* PROBLEM STATEMENT *
I would like the line with "Comment (234, 896)" and every line after it, down to the end of the entries below, output exactly and without pictures.

Dataset excerpts

——

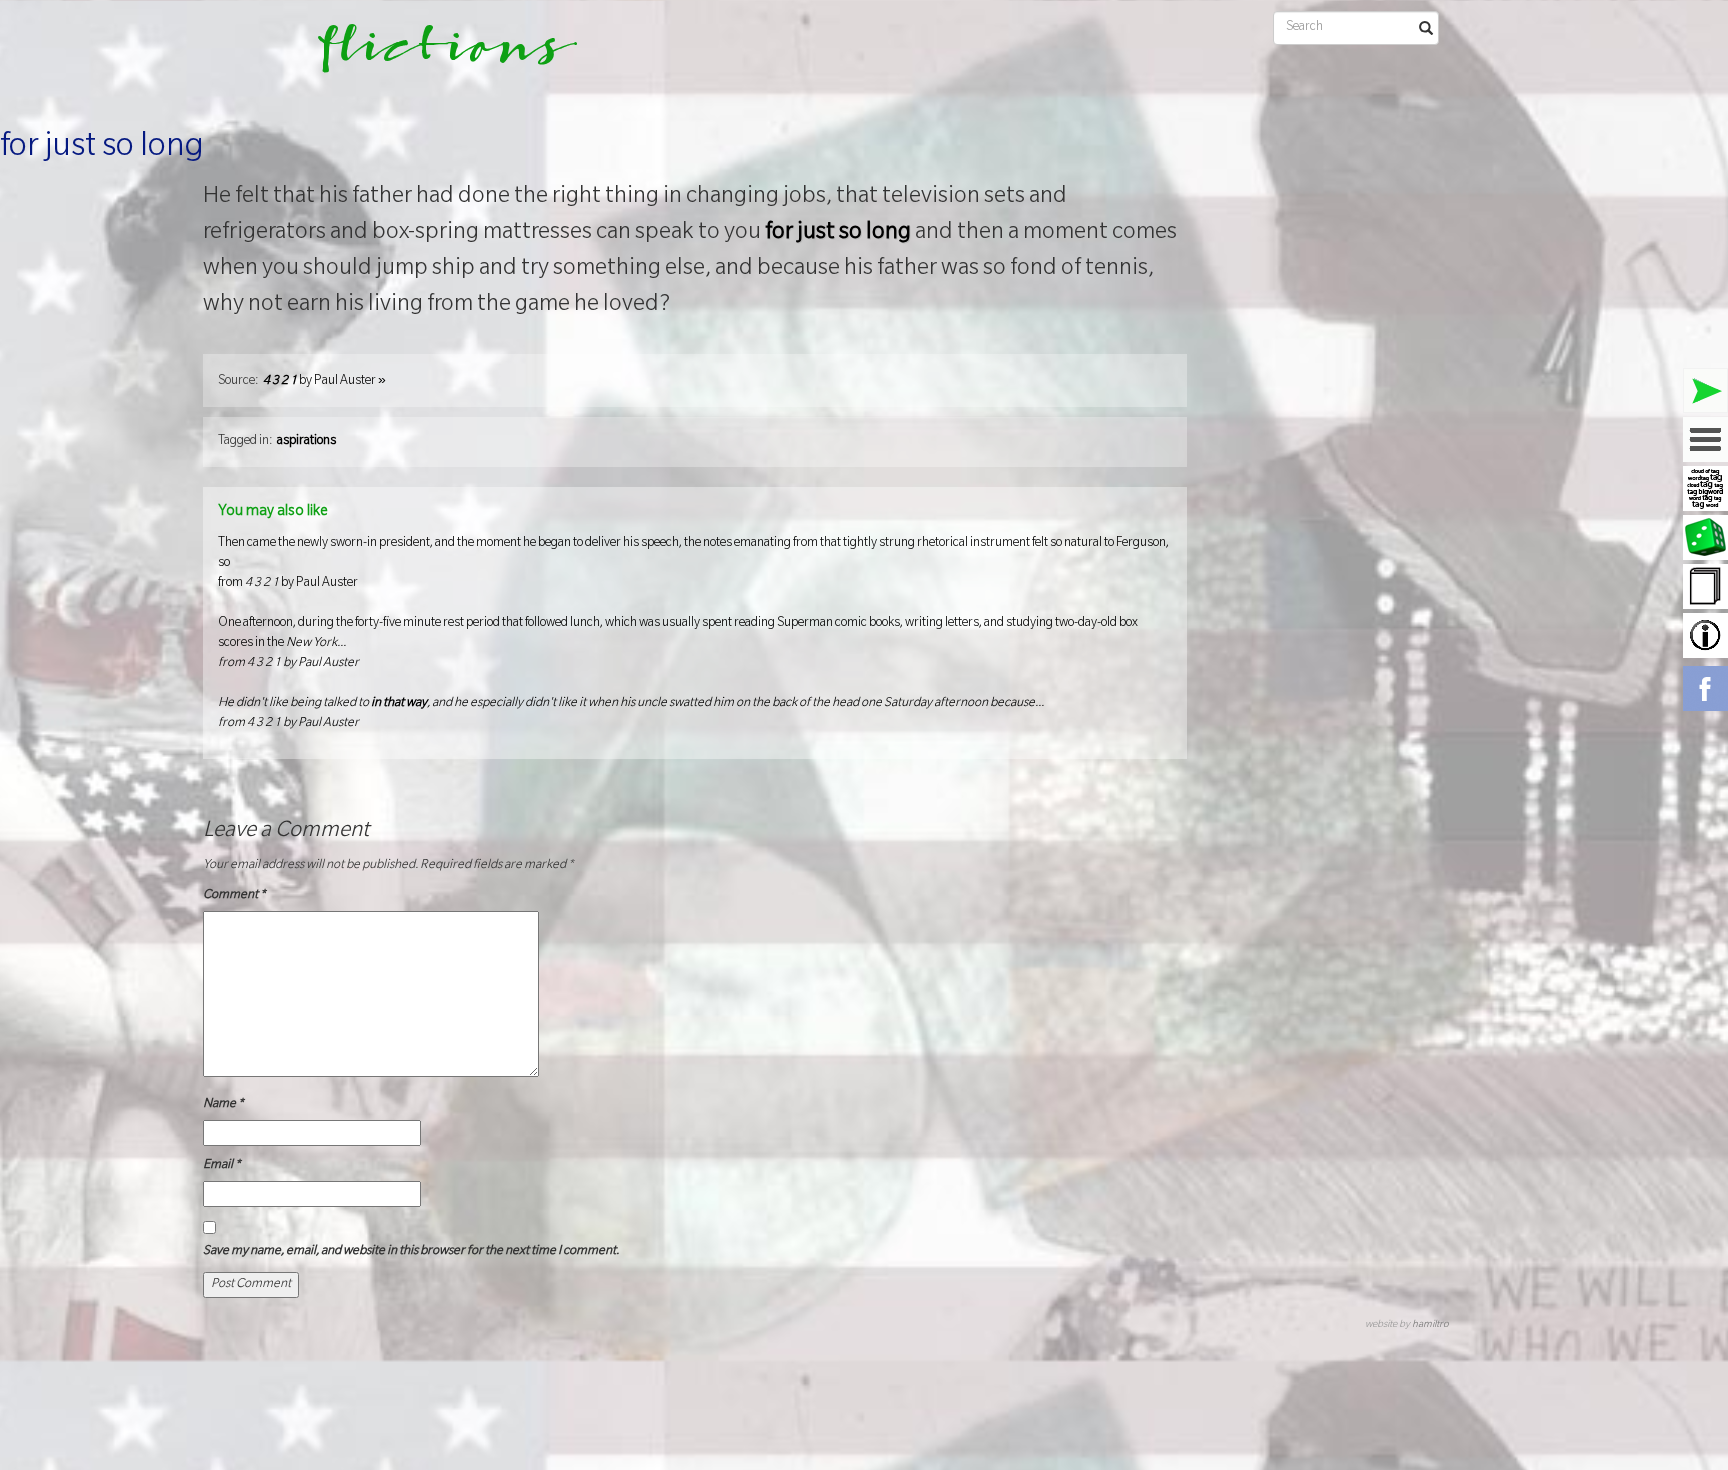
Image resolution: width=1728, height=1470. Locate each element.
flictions (433, 55)
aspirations (306, 442)
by (324, 382)
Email (222, 1166)
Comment (234, 896)
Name (223, 1105)
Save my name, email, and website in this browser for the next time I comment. (411, 1252)
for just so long (102, 149)
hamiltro (1430, 1325)
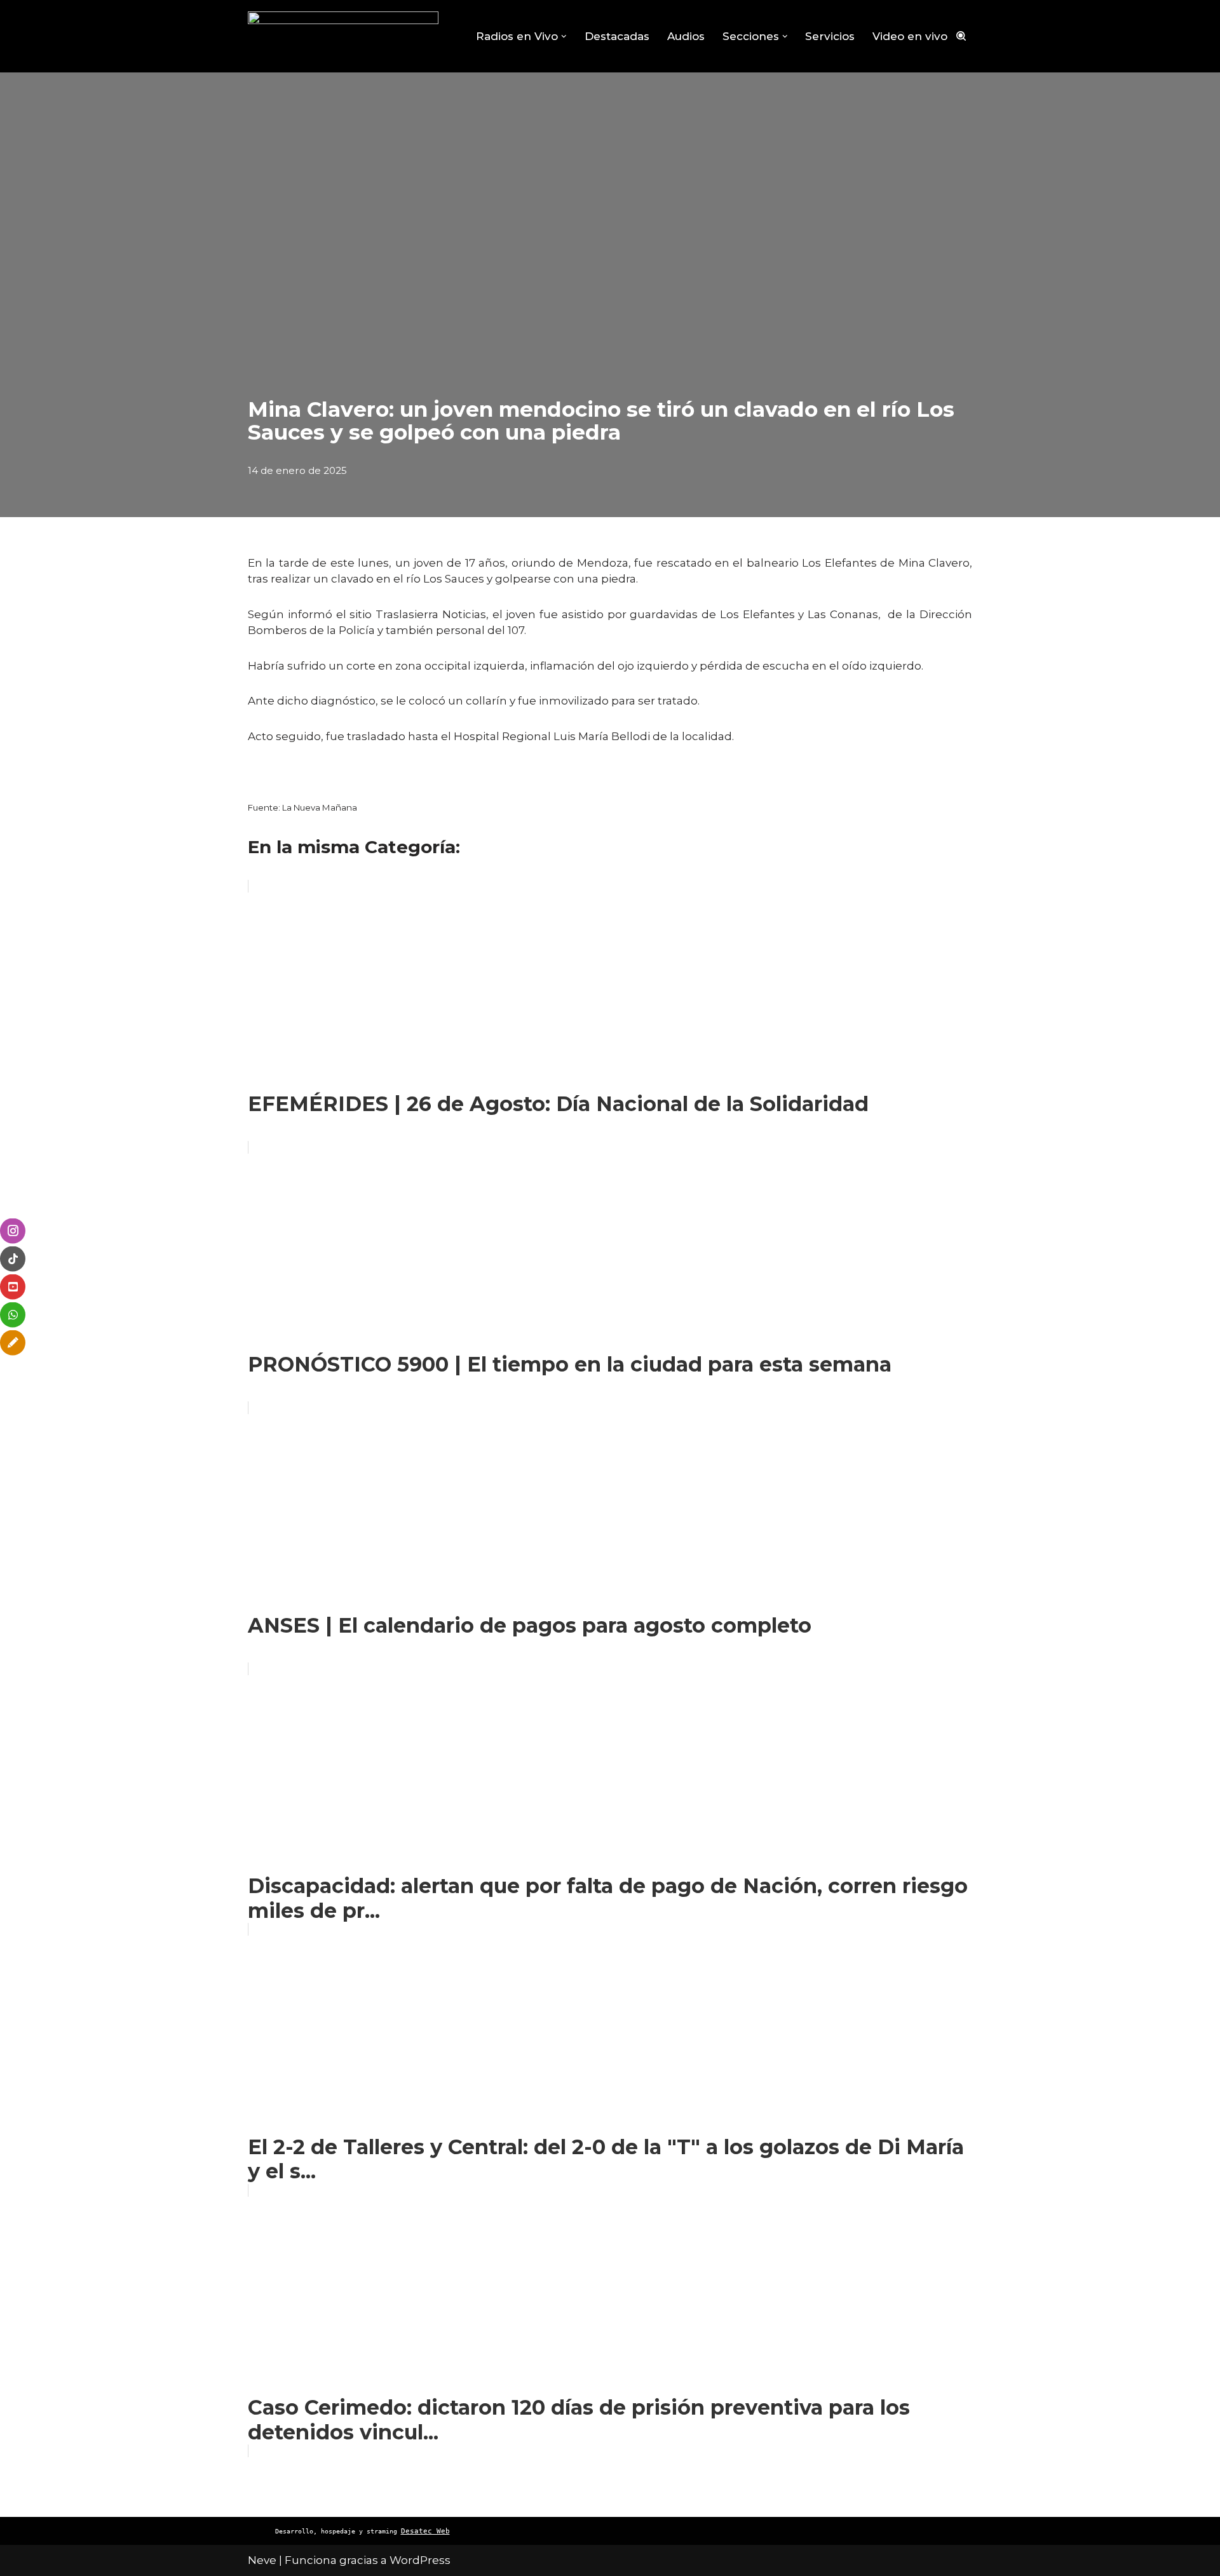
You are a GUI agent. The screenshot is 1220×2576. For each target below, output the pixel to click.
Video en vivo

——

* ANSWER BOX *
Comment (234, 896)
Name (223, 1105)
Save my name, email, and website in this browser for the next time I comment. (411, 1252)
for just so long (102, 149)
hamiltro (1430, 1325)
You are a GUI agent. The screenshot is 1220×2576. For each target below, output the pixel to click.
Video en vivo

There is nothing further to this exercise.